In copertina e sulle riviste si parla con grande enfasi di Let It Be "come avrebbe dovuto essere". In realtà continua a essere un disco tormentato: molto discusso all’epoca, per il pesante lavoro di arrangiamento fatto da Spector, mai amato da Paul McCartney (che immaginiamo sia il principale fautore di questa operazione di restauro), anche nella nuova versione rimane progetto ibrido, storicamente scorretto, e sul quale sicuramente hanno messo le mani in troppi.

Le registrazioni non sono quelle della primissima versione (che comprendeva, tra l’altro, anche Teddy Boy e Save The Last Dance For Me), il titolo neppure (era Get Back) e neanche la foto di copertina (che finì invece sulle due raccolte del 1973).

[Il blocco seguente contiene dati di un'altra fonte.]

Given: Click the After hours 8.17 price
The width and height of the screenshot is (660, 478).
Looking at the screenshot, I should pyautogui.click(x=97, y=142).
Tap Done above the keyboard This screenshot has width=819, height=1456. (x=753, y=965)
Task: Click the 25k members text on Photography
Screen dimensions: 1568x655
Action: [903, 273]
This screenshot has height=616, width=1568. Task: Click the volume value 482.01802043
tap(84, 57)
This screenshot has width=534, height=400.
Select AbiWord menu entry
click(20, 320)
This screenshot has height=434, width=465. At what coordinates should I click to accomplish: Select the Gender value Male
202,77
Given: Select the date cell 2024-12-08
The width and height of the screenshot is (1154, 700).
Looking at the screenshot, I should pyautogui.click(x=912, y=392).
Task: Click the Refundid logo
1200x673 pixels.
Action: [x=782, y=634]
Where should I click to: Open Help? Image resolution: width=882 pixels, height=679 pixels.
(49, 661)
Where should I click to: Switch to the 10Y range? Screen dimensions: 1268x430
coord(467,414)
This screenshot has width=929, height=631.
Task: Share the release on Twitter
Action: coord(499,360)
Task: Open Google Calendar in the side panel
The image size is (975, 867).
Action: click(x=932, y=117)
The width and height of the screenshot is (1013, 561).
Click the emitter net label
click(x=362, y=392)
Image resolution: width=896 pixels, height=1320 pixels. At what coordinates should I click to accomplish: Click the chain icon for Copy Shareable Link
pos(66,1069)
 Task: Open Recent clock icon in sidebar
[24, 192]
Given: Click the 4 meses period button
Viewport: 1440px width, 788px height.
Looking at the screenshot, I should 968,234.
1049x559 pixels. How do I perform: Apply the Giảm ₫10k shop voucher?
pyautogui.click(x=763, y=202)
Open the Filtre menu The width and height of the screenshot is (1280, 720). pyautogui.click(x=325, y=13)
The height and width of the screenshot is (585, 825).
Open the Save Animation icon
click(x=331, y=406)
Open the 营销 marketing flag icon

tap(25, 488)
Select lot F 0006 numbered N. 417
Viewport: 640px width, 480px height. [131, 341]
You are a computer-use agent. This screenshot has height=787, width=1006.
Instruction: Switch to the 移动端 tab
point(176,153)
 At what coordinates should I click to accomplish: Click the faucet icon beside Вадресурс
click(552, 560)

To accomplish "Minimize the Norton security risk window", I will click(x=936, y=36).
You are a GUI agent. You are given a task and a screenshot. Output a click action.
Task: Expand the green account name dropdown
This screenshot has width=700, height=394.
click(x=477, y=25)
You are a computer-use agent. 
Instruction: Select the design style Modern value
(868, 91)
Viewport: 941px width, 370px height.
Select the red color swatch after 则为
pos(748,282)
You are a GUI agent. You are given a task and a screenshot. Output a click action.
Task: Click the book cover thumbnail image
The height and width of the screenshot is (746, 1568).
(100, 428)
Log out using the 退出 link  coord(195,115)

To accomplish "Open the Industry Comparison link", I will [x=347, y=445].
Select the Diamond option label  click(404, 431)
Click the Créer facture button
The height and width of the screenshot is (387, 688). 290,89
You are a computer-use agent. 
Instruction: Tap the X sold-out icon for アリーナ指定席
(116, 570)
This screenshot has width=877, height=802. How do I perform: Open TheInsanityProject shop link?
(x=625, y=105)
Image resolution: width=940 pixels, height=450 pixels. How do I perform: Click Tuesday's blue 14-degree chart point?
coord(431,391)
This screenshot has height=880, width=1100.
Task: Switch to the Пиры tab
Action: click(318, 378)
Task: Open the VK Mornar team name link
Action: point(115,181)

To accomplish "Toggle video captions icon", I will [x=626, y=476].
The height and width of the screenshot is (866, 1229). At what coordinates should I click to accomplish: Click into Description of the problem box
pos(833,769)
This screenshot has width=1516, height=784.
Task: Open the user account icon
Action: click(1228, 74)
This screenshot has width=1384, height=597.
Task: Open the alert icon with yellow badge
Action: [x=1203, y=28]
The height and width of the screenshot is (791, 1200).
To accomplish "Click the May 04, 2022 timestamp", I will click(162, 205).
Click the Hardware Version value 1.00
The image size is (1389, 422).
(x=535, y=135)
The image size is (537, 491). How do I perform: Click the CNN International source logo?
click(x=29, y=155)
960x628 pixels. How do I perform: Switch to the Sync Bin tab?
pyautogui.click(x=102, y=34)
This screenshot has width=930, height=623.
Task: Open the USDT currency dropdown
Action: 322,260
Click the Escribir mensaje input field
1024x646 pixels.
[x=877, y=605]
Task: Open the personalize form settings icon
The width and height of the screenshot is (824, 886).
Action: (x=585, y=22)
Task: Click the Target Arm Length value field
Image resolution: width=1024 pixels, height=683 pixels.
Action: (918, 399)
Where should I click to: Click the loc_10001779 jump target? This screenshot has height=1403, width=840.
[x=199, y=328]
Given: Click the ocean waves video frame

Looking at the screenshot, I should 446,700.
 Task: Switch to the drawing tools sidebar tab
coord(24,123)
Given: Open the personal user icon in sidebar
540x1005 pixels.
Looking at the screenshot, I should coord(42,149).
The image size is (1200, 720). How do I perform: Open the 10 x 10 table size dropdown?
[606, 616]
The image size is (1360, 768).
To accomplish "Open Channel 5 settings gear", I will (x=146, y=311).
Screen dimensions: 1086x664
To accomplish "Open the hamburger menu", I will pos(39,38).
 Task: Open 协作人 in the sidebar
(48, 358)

È in effetti un Let It Be "denudato", spogliato degli arrangiamenti orchestrali, rinnovato in più punti e, volendo, anche un po’ più gradevole all’ascolto: è stato cambiato l’ordine dei brani, ridotto il minutaggio (manca Maggie Mae, sostituita da Don’t Let Me Down, originariamente uscita solo su 45 giri), eliminate incertezze e frammenti "live in the studio" (che peraltro erano parte essenziale del progetto originale), ma perlomeno ora si può ascoltare The Long And Winding Road senza orchestra, e Paul sarà finalmente contento.

C’è anche un bonus disc, superfluo, con 20 minuti di chiacchiere di studio e spezzoni di brani.